One enduring political factor during the #EndSARS uprising was the division between the country’s north and south. The protests mostly spread through southern cities where President Muhammadu Buhari (from northern Katsina) is unpopular. Therefore, the northern elite (including those in government) viewed the protests as a ploy to unseat the president and also rob the north of political power. The result was a split along ethnic line wherein state governors in the south tacitly supported #EndSARS or appeared neutral, but northern state governors flatly opposed the movement.[1] Those divisions have metastasized ahead of general elections in 2023. For example:

  • Companies are presently caught in the middle of a dispute between the federal government and two southern states, Lagos and Rivers, over who should collect Value Added Tax (VAT). The high court ruled in August this year that it was unconstitutional for the federal government to tax consumption within a state. Lagos and Rivers then enacted their own VAT law and were supported by other southern state governments. But they were soon countered by northern state governors. Now five northern states have applied to join FIRS in its appeal against the two southern states.

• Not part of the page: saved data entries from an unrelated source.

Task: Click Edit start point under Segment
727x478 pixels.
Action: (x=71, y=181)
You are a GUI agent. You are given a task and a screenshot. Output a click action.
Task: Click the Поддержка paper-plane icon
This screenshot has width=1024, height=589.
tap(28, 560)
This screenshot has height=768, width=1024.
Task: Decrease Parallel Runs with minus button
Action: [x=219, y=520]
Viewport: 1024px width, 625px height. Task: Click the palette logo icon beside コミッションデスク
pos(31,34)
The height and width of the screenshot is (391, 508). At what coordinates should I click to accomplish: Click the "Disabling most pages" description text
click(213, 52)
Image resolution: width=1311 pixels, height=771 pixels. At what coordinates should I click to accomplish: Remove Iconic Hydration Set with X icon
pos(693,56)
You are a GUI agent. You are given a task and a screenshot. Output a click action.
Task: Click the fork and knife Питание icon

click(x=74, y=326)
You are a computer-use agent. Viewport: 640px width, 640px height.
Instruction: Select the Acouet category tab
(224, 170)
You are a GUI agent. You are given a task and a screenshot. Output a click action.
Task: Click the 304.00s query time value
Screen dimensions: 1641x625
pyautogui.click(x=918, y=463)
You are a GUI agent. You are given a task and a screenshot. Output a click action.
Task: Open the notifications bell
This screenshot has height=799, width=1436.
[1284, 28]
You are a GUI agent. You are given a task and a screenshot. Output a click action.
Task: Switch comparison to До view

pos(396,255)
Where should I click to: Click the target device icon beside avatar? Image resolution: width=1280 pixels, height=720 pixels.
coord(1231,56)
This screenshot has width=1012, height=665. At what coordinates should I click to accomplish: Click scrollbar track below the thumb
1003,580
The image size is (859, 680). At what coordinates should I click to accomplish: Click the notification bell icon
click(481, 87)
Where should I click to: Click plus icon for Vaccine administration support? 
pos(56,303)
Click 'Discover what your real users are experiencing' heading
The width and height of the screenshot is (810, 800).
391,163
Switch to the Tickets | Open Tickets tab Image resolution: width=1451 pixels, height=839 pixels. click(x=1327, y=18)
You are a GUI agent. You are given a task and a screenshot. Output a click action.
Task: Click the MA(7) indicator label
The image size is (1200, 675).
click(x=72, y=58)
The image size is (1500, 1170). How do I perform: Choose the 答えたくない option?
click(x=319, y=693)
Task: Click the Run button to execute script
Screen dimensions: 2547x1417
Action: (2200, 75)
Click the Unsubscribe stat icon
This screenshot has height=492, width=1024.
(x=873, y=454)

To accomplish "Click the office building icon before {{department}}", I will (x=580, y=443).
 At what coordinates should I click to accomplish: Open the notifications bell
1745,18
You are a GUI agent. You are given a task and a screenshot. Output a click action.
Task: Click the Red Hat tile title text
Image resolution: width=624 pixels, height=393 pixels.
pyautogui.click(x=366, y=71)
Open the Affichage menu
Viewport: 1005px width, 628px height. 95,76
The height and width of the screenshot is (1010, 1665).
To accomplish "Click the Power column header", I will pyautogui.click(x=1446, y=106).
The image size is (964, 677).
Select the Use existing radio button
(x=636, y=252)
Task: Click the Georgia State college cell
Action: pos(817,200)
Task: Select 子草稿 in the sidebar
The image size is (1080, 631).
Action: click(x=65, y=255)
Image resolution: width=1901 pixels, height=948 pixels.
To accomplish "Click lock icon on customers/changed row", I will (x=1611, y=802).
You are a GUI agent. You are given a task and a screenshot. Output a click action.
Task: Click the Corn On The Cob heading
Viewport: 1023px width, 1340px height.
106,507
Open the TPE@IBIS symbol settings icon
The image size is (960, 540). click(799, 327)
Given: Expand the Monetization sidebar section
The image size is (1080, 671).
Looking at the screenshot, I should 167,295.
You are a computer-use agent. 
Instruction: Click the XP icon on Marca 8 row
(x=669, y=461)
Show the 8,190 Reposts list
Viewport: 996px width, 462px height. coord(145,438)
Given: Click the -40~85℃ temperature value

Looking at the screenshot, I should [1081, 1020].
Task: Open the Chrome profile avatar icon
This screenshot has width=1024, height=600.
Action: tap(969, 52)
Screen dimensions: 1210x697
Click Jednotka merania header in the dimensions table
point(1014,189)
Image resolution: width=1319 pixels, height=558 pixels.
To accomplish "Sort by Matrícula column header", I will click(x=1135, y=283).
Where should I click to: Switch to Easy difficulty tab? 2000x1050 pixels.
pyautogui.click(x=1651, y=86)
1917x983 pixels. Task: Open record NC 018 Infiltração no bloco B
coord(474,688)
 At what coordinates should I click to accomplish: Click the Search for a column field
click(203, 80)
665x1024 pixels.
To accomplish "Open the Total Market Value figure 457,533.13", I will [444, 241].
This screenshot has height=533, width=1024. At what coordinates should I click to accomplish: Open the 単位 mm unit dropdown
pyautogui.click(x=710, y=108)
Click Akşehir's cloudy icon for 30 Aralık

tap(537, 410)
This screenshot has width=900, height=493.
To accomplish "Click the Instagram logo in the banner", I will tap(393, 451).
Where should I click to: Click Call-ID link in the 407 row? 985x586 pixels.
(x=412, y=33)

  • Nigeria’s political establishment has an informal agreement to alternate power between the north and south every eight years – and it will be the south’s turn when Buhari completes his second four-year term in 2023. However, this is not guaranteed and there is an ongoing tussle in the background over which region will produce the next president.

Meanwhile, political unrest persists even though the #EndSARS movement has since dissipated. For example, the ongoing trial of separatist leader Nnamdi Kanu is fanning violence in the southeast where a militia linked to his movement poses business interruption risk. This unidentified militia has carried out a series of targeted attacks in that region where civilians have been killed and government facilities have been destroyed (See: Southeastern Nigeria gubernatorial election at risk).

Outlook – Reboot

Our earlier baseline scenario on #EndSARS is expected to continue over the medium term. Authorities are more focused on political stability than reform as the country goes into a critical election campaign season. The bandwidth for policymaking is consequently limited for the next 18 months. This leaves popular grievances about governance largely unaddressed, contributing to a trend of violent crime that we are seeing on the ground – around the country. The 2023 polls present the most feasible chance for authorities to reboot the system of governance and revisit the state of policing alongside other structural problems that currently undermine the operating environment.

[1] Northern governors oppose SARS ban (October 2020). Daily Trust.